I missed the moment spring came to my place, but I expect that, no matter how hard I try and duplicate a near-miracle. Mostly, you don’t see deep change happen, even though you know that it is occurring. You go out in the garden after an absence of a few days, and wonder how those tiny seedlings became those deep-rooted plants, or you look at your daughter and wonder how it is that she’s lost the look of a toddler and become a child, with nobby knees and a galloping gait. Mostly the biggest transitions pass us by, and it is enough to say that you didn’t miss anything important in its entirety. They say on hot nights in July you can hear the corn growing, and just once, I did hear the peepers awaken, but mostly the greatest transitions pass you by and that is our lot in life.
In a purely practical sense, were you looking at my mud-colored, snow patched landscape, you might wonder what changed, why I say that spring came. We still have more mud than green, things are still changing only incrementally, the daffodils still aren’t yet open, although the purple crocuses brighten each morning. Things still squelch, and I know better than to plant out today – the peas I put in today will, as usual, sit waiting for dryer and more settled weather and end up being harvested at precisely the same time as the peas I plant out in two weeks – so why bother, except, of course, that I am chomping at the bit to plant anything outside. Seedlings are great, but they are not sufficient to sustain me.

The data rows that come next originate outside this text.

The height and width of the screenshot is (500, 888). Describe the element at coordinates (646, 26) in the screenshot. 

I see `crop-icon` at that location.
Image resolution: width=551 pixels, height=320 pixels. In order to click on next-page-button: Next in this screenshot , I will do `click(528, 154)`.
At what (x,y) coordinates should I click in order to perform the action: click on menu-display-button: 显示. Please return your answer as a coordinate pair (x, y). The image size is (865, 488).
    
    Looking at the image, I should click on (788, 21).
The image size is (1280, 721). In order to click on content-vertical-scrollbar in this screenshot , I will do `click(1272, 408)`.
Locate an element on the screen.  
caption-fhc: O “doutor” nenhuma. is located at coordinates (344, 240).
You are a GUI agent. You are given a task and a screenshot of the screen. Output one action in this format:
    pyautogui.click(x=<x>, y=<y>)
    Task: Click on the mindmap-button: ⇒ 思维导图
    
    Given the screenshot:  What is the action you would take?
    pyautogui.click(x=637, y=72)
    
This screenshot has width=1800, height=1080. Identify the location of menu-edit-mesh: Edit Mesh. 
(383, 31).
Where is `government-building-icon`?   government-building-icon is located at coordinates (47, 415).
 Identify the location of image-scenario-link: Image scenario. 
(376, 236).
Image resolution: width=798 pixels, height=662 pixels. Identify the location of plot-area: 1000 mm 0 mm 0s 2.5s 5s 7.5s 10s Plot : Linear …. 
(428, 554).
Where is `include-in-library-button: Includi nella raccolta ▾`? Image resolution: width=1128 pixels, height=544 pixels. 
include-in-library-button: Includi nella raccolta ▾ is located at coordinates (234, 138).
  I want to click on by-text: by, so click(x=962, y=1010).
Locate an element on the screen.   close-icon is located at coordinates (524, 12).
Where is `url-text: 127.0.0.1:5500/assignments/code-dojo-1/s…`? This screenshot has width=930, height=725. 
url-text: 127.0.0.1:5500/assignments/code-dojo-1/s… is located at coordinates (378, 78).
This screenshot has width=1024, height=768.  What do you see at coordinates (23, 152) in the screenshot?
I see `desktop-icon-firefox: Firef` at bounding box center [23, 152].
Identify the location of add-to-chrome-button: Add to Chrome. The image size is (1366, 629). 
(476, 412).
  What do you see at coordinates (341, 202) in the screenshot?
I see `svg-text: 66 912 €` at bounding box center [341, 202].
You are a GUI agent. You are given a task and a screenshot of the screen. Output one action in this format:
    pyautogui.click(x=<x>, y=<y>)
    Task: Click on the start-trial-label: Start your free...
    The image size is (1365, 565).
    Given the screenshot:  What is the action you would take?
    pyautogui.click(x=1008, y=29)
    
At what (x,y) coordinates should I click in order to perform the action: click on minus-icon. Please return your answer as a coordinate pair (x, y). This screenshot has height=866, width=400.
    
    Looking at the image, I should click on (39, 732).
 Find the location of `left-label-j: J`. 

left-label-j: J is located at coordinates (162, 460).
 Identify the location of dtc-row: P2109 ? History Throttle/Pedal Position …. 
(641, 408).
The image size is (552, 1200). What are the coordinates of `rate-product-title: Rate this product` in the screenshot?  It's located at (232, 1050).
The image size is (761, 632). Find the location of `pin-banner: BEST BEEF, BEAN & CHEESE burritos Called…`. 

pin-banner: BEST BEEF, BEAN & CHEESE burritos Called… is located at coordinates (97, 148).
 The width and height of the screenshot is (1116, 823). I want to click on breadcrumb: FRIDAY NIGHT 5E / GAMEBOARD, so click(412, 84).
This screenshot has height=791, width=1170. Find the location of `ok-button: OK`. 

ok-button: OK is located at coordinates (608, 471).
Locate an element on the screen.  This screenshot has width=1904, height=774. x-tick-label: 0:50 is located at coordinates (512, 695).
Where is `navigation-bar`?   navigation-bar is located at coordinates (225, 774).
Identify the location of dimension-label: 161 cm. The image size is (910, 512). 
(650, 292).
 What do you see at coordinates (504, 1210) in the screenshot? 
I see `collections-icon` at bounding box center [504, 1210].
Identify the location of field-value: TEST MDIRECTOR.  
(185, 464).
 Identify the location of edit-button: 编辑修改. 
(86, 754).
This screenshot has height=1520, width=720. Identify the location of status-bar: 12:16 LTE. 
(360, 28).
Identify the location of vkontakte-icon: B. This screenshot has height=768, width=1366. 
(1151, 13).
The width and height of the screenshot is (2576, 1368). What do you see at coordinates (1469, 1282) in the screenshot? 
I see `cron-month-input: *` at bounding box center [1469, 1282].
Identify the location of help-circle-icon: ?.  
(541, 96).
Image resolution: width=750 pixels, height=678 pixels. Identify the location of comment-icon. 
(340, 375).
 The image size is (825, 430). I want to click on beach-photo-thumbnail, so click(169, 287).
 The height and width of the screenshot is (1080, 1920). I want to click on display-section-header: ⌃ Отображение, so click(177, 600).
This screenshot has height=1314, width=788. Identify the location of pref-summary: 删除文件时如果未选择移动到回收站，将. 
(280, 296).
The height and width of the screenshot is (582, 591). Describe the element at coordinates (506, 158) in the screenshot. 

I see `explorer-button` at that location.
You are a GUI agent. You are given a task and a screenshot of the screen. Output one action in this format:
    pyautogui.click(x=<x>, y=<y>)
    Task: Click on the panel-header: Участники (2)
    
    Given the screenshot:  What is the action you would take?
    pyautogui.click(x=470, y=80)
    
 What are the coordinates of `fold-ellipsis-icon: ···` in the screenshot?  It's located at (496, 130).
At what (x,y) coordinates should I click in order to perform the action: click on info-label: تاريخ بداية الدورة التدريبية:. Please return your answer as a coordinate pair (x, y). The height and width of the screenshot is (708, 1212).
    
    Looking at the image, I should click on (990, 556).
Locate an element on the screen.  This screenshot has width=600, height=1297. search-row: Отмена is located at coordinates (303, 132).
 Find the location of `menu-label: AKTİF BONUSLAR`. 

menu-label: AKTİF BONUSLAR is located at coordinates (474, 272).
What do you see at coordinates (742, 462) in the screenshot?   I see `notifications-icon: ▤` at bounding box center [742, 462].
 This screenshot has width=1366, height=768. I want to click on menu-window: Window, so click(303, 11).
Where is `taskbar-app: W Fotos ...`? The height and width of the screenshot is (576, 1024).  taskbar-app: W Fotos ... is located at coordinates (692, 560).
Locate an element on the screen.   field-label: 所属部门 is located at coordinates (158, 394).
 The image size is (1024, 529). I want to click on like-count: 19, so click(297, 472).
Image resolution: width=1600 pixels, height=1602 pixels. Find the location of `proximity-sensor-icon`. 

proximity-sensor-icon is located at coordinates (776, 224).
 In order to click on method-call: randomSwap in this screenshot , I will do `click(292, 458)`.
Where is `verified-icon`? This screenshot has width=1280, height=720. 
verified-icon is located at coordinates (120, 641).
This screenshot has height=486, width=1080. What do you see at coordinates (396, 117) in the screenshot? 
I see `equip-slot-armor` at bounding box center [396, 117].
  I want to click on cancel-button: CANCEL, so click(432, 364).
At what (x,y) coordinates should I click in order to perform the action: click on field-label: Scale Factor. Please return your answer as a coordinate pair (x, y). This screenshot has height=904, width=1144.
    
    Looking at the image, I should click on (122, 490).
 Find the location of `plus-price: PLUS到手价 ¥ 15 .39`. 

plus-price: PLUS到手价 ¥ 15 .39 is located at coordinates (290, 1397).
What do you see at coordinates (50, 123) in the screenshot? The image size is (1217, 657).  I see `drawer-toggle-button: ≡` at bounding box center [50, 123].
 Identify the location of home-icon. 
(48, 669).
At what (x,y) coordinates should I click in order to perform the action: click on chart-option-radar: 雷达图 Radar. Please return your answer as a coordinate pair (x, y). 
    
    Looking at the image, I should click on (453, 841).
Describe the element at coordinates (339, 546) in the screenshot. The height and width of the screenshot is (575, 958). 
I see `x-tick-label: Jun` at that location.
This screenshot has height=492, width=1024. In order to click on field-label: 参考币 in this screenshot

All I can say is that I know this is it because it is – not very useful, I suppose, but I know that now no snowfall, no late frost, no burst of winter will make a difference in the consistent forward motion of energetic spring. So I wait to plant, the waiting is made easier by the singing of tiny frogs, frogs I almost never see, whose presence I would not suspect were it not for those short weeks in which their music dwarfs the birds and my noisy family, and shakes the foundations of winter. He’s done for.
Spring has won, again. The rest will come slowly, achingly, and then it will burst upon us, and some people, looking at the flowers, the grass, the budding trees, will nod and say “spring is here.” And we will smile at them and agree that it certainly is, and hold quietly the fact that we heard spring happen, and were there, if not for the golden moment, just after life returned anew.